The core is the driving motor of the cell, the unit that controls it. Most muscle cells perhaps contain thousands of them. This is because their function is much greater and more complex than that of other cells, and the larger the muscle, the more nuclei must be involved in its operation in order to fully utilize its function. Furthermore, people taking steroids and those who have genetically determined higher muscle gains have been shown to have much more muscle nuclei than usual. It might therefore seem rationally that if increased muscle activity leads to the proliferation of cell nuclei, the opposite will lead to the exact inverse result, and thus to a reduction / weakening of the muscle and the loss of its nuclei. However, presently known studies reveal that this is not true at all.

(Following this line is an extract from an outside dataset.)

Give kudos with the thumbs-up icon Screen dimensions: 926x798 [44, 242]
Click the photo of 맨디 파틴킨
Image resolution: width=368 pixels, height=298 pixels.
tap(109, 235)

It is true that if you stop using muscles for some reason, our body will first lose glycogen (a storage form of carbohydrates that is found in the liver in addition to muscle), water and, after two weeks, muscle protein. Muscle tissue burns almost 3 times more energy (13 kCal vs. 4.5 kCal) during adipose tissue than adipose tissue. It is therefore understandable that the body will not maintain such energy-intensive tissue unless it is used properly. Moreover, the usable energy contained in the muscles is much less (1350 kCal vs. 7700 kCal) than in body fat and it takes a much shorter time to burn. 

However, it has also been shown that people who for some reason could not train within 3 months lost up to 50% of their mass, but the number of muscle nuclei remained the same [1]. From this point of view, we can therefore state that muscle cells behave like memory cells - they have coded information about the state of muscle mass before you were forced for any reason to halt regular training. It is not yet completely clear how long these cells "remember", but it can be assumed that it can be a period of 15 years to the whole of human life [2]. 

HOW TO TRAIN AFTER A LONG PAUSE?

It would be an embellishment and very foolish to expect that after a forced break, immediately after re-engaging in the training process, you will lift your maximum weights and exercise as if nothing had happened. As we stated in the introduction to this article, we cannot avoid muscle atrophy, and therefore we should approach the exercise in such a way that we do not ignore this fact and adjust not only the exercises, but also the number of series, i.e. repetitions. As for the strength component of the training, it is best to start with a full-body workout 3 times a week with practicing one exercise for each of the large muscle parts. If you feel unwell, you can involve either endurance physical activity (such as a bike) or HIIT training. After 3-4 weeks, you can switch to a three-day, i.e. four-day split, depending on the nature and seriousness of your injury. Regrettably, no one will tell you exactly how long after you resume training to return to your original muscle volume, because it is very individual. However, we can estimate the range of 4-12 weeks [3].

NUTRITION

An unshakable basis for building muscle (even after injury) is a sufficient intake of quality protein. In this regard, we refer to our highly read and still up-to-date articles. For example, the one about protein sources in commonly available foods. Of course, there is an upsurge in protein intake through nutritional supplements, the range of which is really wide nowadays, whether it is proteins or individual amino acids (do not forget those that our body cannot create on its own, the so-called essential amino acids). In the end, we must not forget creatine. 

SOURCES

1. BRUUSGAARD, J. et al. No change in myonuclear number during muscle unloading and reloading. Journal of Applied Physiology. Volume 113, 2^nd edition, 2012.

2. BRUUSGAARD, J. et al. Myonuclei acquired by overload exercise precede hypertrophy and are not lost on detraining. PNAS. Volume 34, 107^th edition, 2010.

3. BRUUSGAARD, J. et al. In vivo time-lapse microscopy reveals no loss of murine myonuclei during weeks of muscle atrophy. Journal of Clinical Investigation. Volume 114, 4^th edition, 2008.